New German Cinema

WHAT it is…

A period of renaissance in film production in West Germany during the late Sixties and the Seventies that resulted in renewed international interest in German cinema. These artistically-inclined films helped abate the dry box-office run for German films and gave a boost to the export industry, as the films found audience across Europe and beyond.

WHO its pioneers were...

It has been widely noted that the New German Cinema derived its impetus largely from the Oberhausen Manifesto of 1962, in which a large group of young short filmmakers decried existing industrial cinema and sought to make film an educative and expressive medium. Directors who comprise New German Cinema include Rainer Werner Fassbinder, Werner Herzog, Wim Wenders, Hans-Jürgen Syberberg and Volker Schlöndorff.

How it is characterised…


Although, on an ideological level the films of the New German Cinema ran the gamut, many of these films were actively engaged in an introspection process, looking back at Germany's remote and recent past and analysing its present.
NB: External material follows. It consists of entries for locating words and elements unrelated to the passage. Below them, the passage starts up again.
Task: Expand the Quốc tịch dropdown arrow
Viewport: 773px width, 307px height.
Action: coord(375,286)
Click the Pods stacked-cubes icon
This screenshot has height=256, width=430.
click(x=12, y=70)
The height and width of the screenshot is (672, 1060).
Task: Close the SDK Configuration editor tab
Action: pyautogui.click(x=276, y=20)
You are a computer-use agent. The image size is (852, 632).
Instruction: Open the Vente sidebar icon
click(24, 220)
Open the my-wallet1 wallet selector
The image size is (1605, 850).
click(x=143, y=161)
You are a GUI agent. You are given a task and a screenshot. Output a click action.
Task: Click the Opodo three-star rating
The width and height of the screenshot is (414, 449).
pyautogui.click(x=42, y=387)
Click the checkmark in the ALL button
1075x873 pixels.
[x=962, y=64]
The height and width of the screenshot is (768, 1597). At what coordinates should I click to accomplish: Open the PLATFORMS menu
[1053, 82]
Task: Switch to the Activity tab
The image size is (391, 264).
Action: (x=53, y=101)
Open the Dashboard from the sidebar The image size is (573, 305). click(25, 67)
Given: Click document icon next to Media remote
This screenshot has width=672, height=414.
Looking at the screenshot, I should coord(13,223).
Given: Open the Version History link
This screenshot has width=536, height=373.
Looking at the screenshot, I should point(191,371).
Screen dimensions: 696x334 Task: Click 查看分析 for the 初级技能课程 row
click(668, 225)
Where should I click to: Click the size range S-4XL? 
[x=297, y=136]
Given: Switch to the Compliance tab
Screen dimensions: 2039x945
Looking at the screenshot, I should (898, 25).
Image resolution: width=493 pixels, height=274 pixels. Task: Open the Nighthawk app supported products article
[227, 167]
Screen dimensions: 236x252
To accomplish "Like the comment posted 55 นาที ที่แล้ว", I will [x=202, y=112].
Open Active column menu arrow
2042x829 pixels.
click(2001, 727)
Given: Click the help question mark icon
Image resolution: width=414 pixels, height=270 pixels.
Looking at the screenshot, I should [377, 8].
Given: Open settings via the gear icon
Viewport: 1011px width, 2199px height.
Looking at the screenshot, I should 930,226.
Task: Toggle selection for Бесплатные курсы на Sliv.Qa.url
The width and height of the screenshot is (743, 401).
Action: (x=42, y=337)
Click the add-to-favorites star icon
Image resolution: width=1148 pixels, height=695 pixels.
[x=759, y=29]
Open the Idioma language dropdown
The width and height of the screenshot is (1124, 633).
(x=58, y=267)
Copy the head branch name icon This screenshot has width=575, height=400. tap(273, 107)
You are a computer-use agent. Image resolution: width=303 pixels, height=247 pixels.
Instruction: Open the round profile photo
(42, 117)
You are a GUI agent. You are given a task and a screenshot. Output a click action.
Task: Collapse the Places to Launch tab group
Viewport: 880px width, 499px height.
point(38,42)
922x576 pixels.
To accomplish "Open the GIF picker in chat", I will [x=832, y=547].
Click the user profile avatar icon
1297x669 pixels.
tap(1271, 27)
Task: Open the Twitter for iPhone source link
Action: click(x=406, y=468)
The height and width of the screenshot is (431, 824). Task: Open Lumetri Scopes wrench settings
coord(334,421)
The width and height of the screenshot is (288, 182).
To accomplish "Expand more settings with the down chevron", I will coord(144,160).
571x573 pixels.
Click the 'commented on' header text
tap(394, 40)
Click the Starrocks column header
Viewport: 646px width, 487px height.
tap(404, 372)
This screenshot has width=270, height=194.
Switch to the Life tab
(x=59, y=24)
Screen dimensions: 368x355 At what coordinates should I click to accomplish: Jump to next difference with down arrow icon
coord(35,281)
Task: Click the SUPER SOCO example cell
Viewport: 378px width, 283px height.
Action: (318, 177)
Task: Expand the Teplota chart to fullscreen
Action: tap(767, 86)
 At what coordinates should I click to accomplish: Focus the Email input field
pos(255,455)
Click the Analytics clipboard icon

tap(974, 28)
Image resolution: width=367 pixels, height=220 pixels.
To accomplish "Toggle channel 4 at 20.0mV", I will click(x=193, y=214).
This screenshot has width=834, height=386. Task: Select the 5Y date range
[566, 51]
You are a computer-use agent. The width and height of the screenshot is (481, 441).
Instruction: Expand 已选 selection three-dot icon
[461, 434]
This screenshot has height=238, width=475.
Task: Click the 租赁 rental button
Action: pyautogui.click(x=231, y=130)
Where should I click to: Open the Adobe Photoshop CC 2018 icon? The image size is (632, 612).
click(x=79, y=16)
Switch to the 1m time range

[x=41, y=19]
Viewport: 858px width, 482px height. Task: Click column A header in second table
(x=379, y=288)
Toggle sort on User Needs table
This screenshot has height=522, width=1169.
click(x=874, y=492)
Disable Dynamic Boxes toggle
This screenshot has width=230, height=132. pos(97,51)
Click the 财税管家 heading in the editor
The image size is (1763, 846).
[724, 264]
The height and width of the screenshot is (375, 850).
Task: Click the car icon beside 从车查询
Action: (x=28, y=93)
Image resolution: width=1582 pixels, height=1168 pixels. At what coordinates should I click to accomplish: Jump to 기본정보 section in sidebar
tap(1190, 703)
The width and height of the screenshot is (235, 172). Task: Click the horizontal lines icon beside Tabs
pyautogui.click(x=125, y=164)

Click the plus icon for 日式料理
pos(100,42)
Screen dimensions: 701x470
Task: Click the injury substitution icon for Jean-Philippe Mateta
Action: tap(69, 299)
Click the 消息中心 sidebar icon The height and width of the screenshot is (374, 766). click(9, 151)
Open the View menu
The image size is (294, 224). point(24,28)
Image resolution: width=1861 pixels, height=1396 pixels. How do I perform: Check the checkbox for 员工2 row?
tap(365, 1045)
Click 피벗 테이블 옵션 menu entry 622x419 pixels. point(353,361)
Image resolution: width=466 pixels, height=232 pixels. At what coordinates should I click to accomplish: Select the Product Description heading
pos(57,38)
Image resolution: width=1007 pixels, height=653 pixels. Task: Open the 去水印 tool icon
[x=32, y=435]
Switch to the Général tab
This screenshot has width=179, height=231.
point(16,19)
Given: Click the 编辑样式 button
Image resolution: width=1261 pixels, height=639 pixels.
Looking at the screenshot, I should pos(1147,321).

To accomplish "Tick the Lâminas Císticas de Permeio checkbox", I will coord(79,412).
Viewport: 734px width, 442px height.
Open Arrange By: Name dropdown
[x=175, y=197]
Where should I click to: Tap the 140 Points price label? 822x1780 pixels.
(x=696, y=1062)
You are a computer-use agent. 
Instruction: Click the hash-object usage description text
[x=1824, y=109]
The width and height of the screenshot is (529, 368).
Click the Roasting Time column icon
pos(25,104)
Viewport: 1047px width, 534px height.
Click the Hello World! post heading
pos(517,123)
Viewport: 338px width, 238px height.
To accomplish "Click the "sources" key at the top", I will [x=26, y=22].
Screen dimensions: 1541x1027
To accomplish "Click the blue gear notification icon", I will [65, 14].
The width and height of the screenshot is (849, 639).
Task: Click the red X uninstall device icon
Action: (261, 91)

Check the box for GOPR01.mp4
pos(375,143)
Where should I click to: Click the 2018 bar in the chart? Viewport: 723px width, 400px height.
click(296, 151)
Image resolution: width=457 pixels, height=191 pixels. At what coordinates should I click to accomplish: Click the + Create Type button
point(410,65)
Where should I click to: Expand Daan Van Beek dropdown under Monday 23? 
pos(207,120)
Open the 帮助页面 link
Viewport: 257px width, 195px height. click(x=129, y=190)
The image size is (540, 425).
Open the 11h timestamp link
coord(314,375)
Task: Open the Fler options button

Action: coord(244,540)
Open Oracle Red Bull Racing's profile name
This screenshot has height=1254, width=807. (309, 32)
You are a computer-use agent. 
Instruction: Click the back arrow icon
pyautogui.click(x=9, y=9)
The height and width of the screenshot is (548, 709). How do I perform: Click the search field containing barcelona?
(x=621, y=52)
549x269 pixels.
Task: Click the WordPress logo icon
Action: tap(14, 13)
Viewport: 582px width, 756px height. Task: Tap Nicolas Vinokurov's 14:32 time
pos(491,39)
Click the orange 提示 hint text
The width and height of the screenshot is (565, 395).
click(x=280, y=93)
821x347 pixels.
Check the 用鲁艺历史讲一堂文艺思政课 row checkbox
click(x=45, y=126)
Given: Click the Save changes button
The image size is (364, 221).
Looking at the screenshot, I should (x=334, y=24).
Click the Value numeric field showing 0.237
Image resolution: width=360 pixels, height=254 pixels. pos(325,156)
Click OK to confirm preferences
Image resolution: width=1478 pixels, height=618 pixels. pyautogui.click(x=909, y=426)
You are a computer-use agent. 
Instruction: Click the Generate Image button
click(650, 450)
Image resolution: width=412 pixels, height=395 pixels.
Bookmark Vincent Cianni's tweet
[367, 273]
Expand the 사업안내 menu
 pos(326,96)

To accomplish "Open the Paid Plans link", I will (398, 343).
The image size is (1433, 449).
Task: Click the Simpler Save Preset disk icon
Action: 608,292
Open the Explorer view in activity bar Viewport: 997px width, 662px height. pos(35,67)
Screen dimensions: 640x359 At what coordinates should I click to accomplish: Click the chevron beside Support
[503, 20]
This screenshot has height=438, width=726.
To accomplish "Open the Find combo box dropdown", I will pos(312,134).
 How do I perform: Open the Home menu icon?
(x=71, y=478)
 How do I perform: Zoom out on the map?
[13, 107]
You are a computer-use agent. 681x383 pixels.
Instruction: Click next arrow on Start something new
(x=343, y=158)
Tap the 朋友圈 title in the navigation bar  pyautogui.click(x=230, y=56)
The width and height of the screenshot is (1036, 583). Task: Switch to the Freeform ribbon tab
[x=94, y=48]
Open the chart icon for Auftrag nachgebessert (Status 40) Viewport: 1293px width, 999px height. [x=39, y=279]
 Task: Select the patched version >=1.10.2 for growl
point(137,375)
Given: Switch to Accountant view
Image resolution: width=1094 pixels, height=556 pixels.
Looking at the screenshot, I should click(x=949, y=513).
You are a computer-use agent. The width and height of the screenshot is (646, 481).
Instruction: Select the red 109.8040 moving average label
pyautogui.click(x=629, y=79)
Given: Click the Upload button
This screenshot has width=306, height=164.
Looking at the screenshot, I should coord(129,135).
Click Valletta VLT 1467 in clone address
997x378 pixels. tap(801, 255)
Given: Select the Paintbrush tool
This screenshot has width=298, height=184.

Films regularly dealt with ideas such as the increasing spiritual bankruptcy of a newly booming country, the repressed remnants of an ignoble national past and the inheritance of political guilt, that boldly confront German history of the 20th century.


Much like its themes, the New German films did not share a single, unified aesthetic strategy. Although each filmmaker crafted his or her own personal style, it could be said that the movement was influenced significantly by both classical Hollywood cinema and the New Hollywood. The New German films experimented with established American genres such as melodrama and film noir, adapting them to specific needs, enriching their possibilities and widening their range of expression.

WHY it is important...

It has been widely noted that the New German Cinema helped put the national cinema on the international map, as the films enjoyed successful runs at art houses around the world. But, more interestingly, the brand of critically-adored artistic cinema that is being produced today in Germany (also backed by television studios) seems to be taking a leaf out of New German films, with their drive towards personal, historically-aware filmmaking.

WHERE to find it...

Rainer Werner Fassbinder's The Marriage of Maria Braun (1977) follows the serpentine fortunes of the eponymous heroine, who becomes something of a synecdoche for Germany, whose own trajectory during and after the war has been tumultuous. Rigorously directed, Fassbinder's film is an ambitious project that attempts to grapple with national history.